C'était une époque chouette, celle où l'idée de liberté absolue avait quelque chose du cheval de bataille. Persuadé que de vivre libre et tolérant était l'attitude politique ultime pour un monde meilleur, le lycéen, l'étudiant que j'étais osait toutes les folies les plus absurdes et grandiloquentes, portées qu'elles étaient par un esprit militant.
Je les osais, et je les pouvais, parce que la Police ne pouvait rien de bien méchant contre les types comme moi, qui faisaient rien que de se mettre innocemment à poil sur le rond-point du commissariat, et qui trouvaient de toute manière plutôt marrant de passer la nuit en cellule.

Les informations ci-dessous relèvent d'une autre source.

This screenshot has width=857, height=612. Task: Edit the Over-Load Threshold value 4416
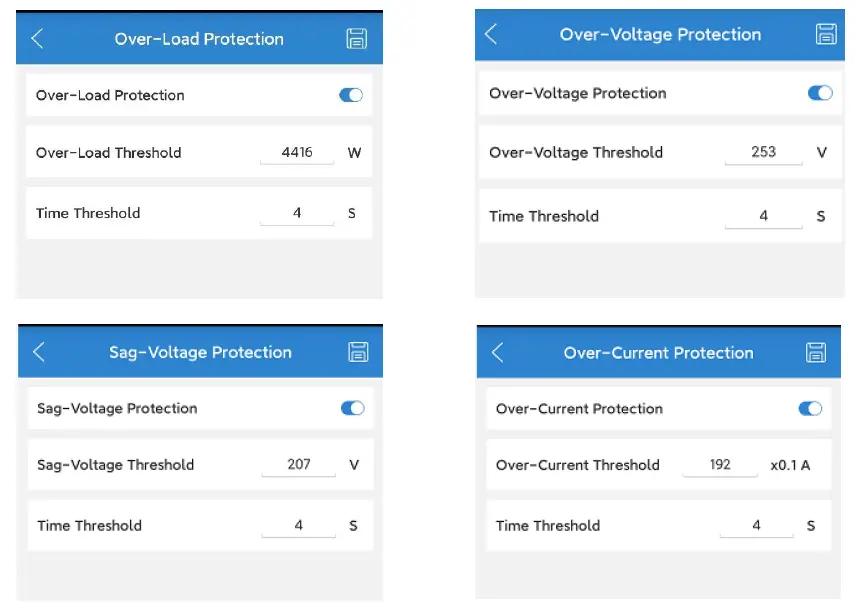pos(297,153)
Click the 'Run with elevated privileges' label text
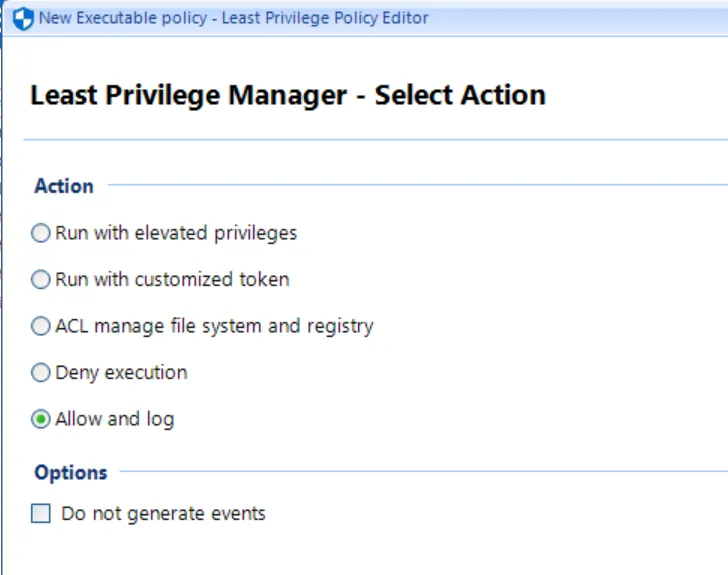 (x=176, y=233)
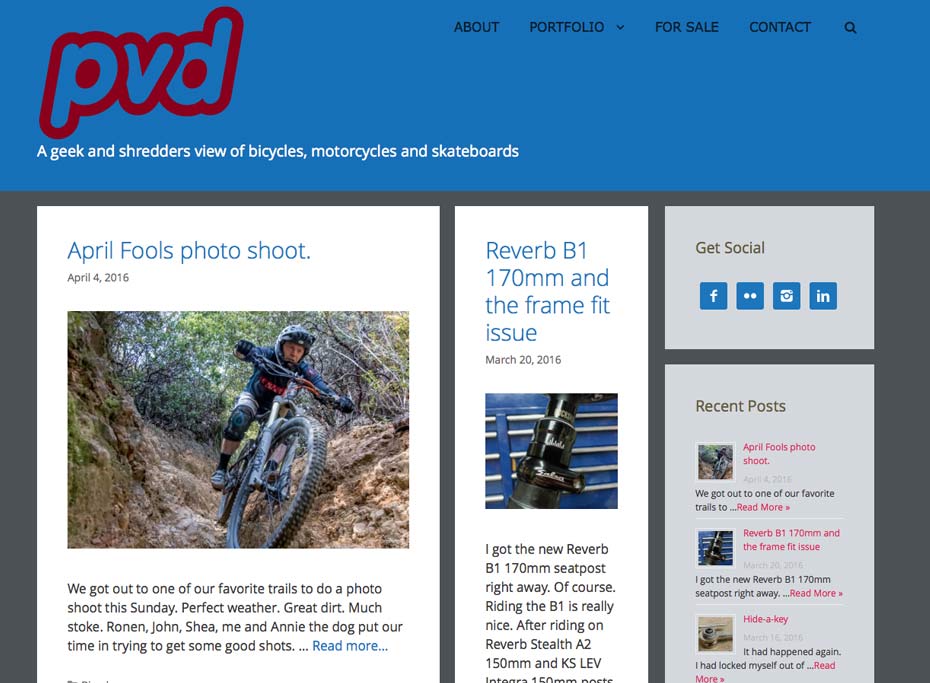Screen dimensions: 930x683
Task: Open the LinkedIn social icon
Action: point(823,296)
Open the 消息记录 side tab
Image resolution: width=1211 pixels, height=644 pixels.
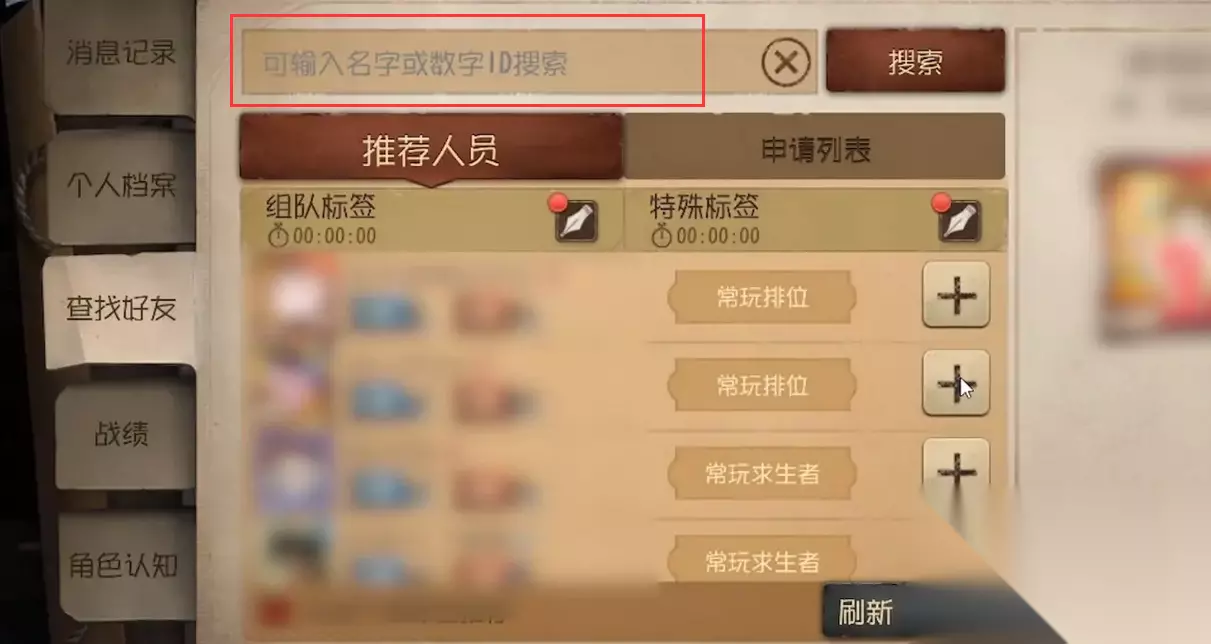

Dans ce film c’est différent, le rock’n’roll doit s’épanouir en cachette sous l’union soviétique. Alors le fantasme de liberté a d'autant plus de sens, et prend d’autant plus de sens qu’il ne peut être assouvi. La liberté débile se fait en cachette dans les appartements ou sur la plage, ou dans la tête cordialement, quand on reste tranquille assis dans le tramway et qu’on frissonne simplement à s’imaginer se promener dans le wagon, et que tout le monde chante du Iggy pop sur notre passage.
https://youtu.be/atVAd8Er8zk
Moi j’en ai eu des fantasmes tout pareils. Dans le bus tout seul pour aller au boulot, j'étais avec les copains quand même, dans la tête cordialement, et en traversant l’allée centrale je perdais ma gravité,
un peu comme ça :
https://youtu.be/KOOhPfMbuIQ
Fantasme de liberté qui, en l'occurrence, s’imagine plutôt sortir de l’open space…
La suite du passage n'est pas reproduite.